Well, things seem to be picking back up again. We have senior projects, QB tourneys, Math Club contests… and an English research paper. I’m reading Kristin Lavransdatter.
I haven’t finished it yet (I’ve read 1.1 out of 3 books, ~300 pages per book), but here’s some comments on it from what I’ve read so far:
- The author is clearly Catholic. (Well, actually, she was a convert and had not yet officially converted when she wrote the books – but she was in essence Catholic already.)
- She is also fairly orthodox, from what I can tell.
- And very much in the spirit of Opus Dei – that’s a good thing. Everyone I know who is in OD loves the books.
- It is set in Medieval Norway. ‘Nuff said. That’s +1 points right there.
- The author is female, and she is writing about a strongwilled woman in the Medieval Ages, but she is not making a feminist argument or anything like that. She actually was against women’s “emancipation” – she wrote in the early 1900’s.

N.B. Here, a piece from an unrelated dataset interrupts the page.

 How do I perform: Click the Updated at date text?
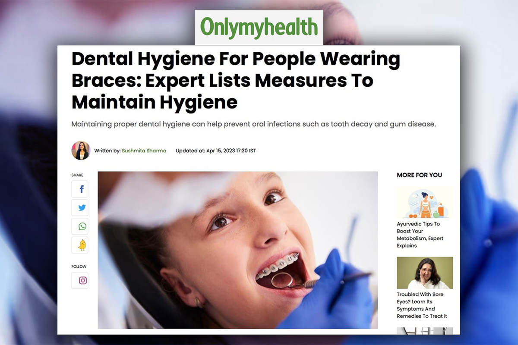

So – this book has basically everything going for it. Anyone with the same worldview I do will go into this book with a lot of goodwill towards it. And rightfully so, I think. It is indeed a very good book.
Except… it is a book that is in a large part about relationships. Romantic love. The failure of romantic love when it is without real love, “agape”. Sexuality. Etc. All of this is stuff that I am not particularly interested in. It also deals with other issues, of course. But these are a key part of it. And they’re a part I don’t care all that much about.
Kristin Lavransdatter, then, seems to me to be an almost perfect book – but not for me, because the questions it raises and answers are not the most important to me (though they are to some other people). I will enjoy the book a lot, don’t get me wrong – but I know that many other people would enjoy it more.
I advise these other people to read it.